→ **YOUR INSTRUCTIONS**
When you reach the line that contains "Click the Откликнуться button", begin copying exactly, and continue through the last line of the data; no pictures belong in the copy.
** Opening DATASET RECORDS block **
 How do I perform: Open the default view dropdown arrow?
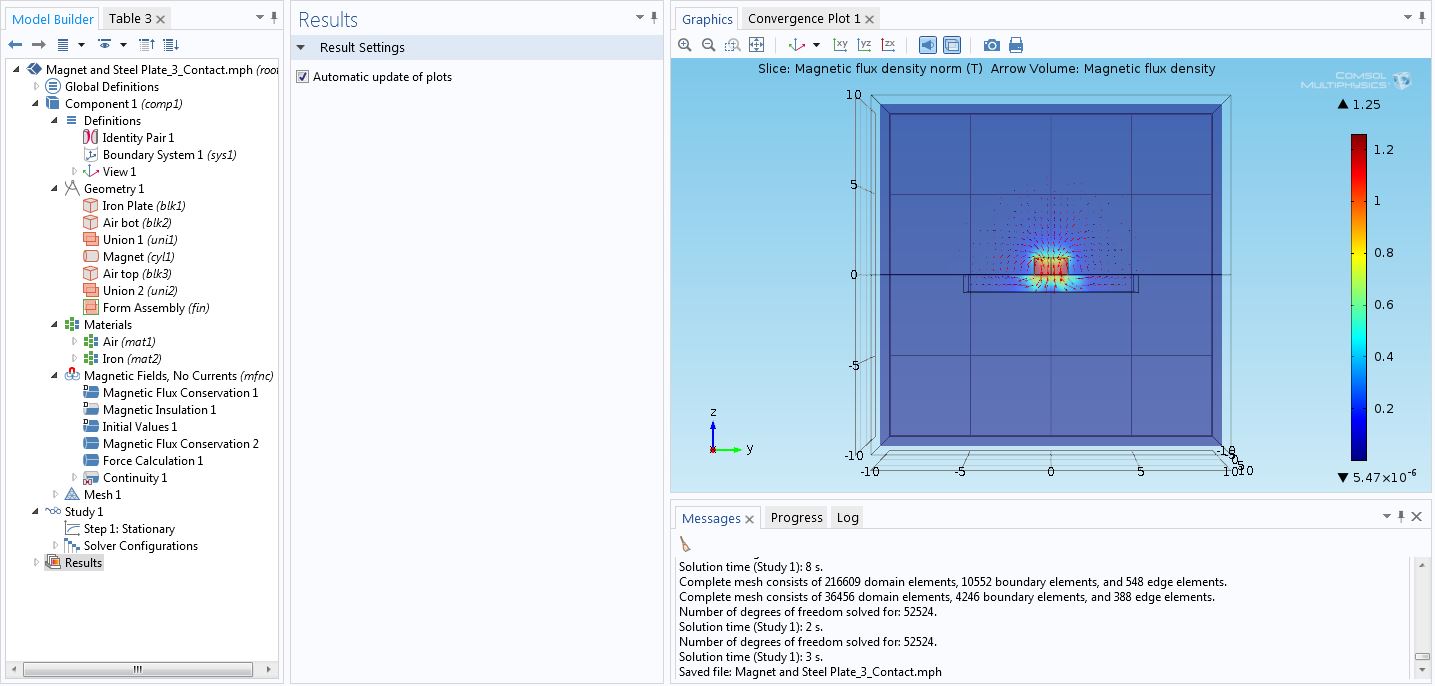coord(816,45)
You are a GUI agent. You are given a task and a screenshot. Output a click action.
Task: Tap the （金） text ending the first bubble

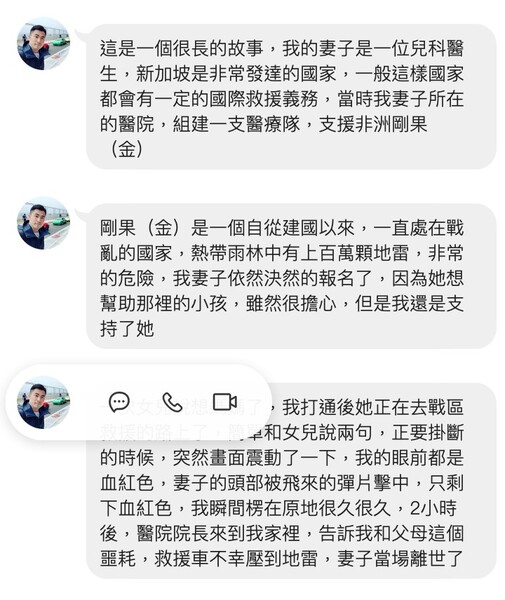[127, 149]
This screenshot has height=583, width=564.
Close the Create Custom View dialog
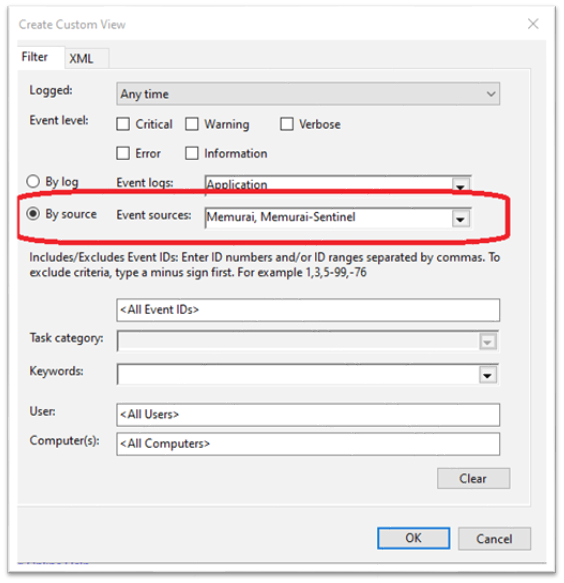tap(533, 24)
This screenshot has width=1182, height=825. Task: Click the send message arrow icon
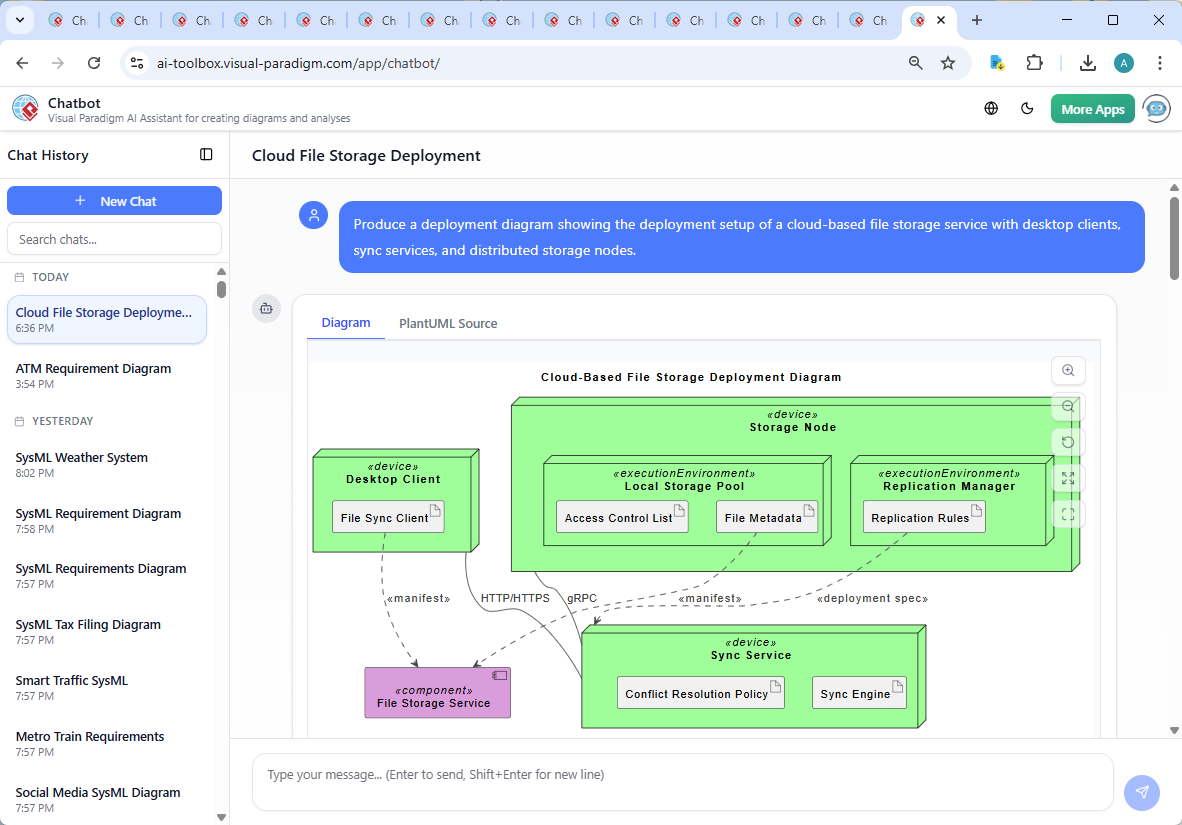point(1142,792)
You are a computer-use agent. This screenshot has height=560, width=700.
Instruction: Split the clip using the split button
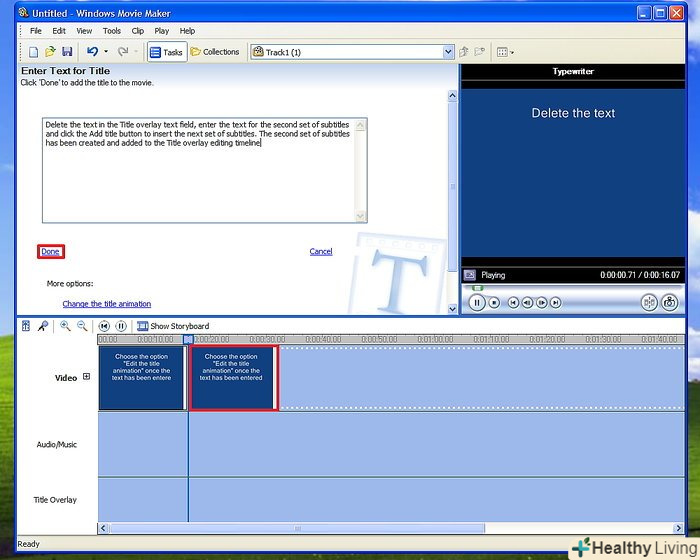(648, 302)
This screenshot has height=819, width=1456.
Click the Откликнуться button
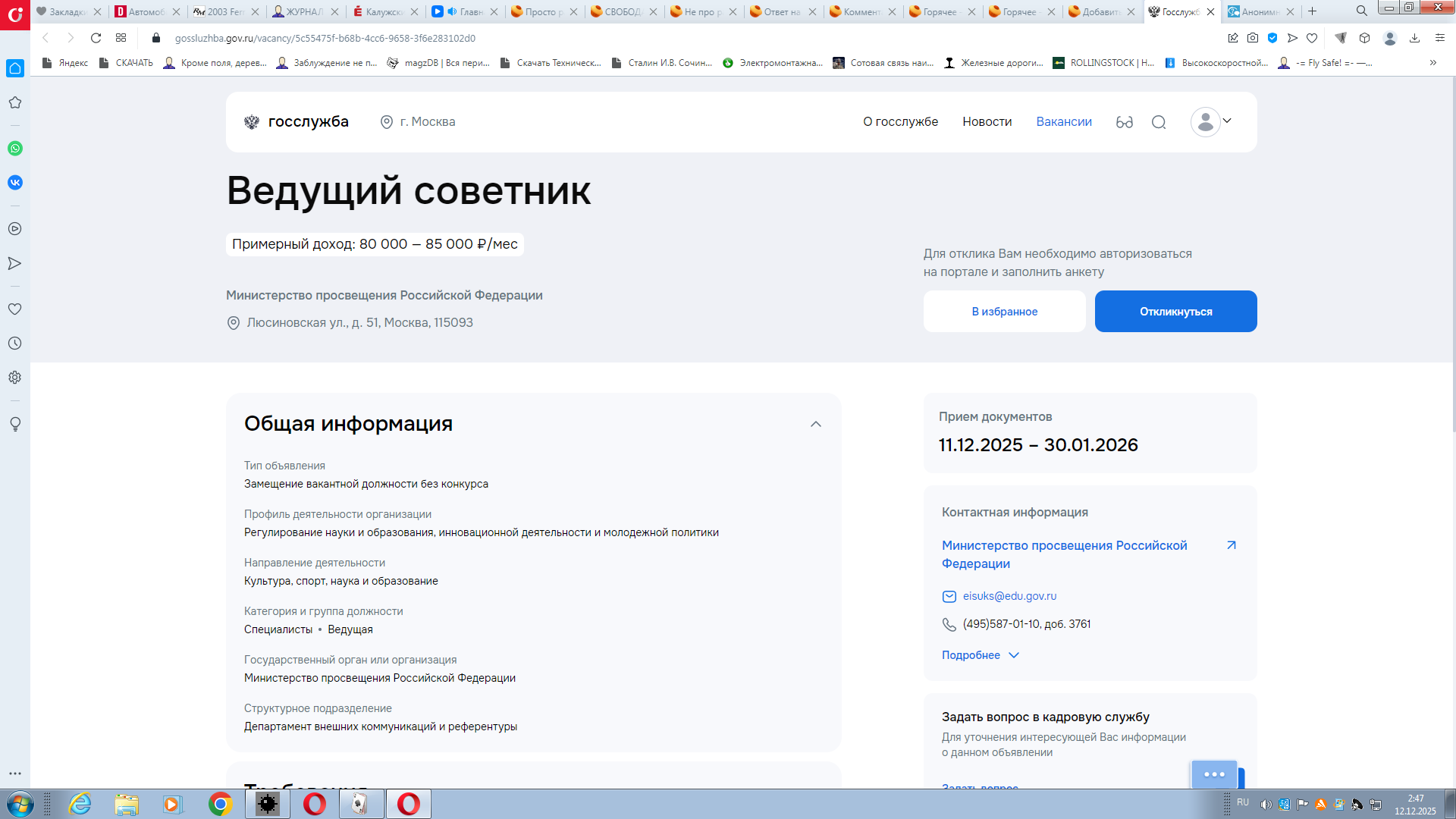click(x=1175, y=312)
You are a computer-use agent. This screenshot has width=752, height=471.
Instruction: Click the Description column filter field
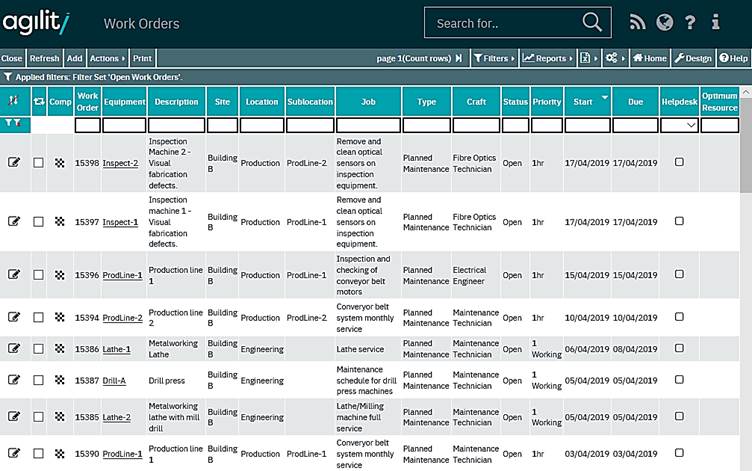[x=176, y=126]
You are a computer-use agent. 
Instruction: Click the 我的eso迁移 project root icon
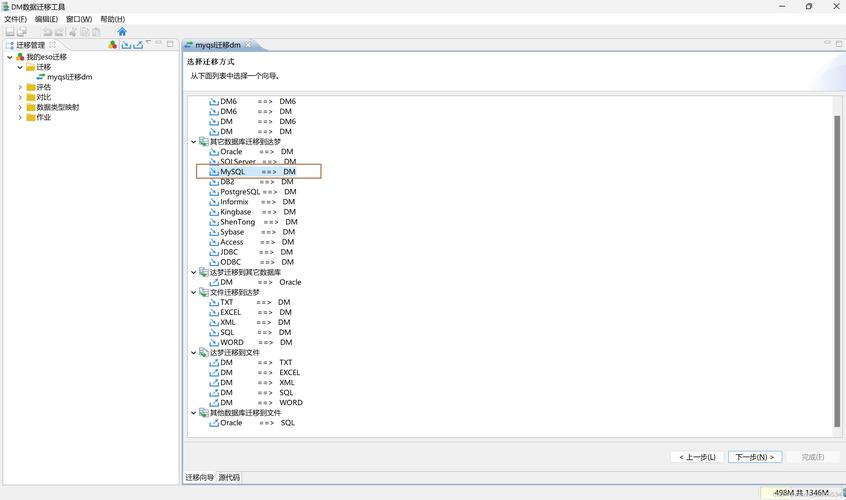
** Closing DATASET RECORDS block **
→ **THE ANSWER**
Click the Откликнуться button
click(x=1175, y=312)
You are a computer-use agent. This screenshot has width=752, height=471.
Instruction: Click the Description column filter field
[x=176, y=126]
You are a computer-use agent. 
Instruction: Click the 我的eso迁移 project root icon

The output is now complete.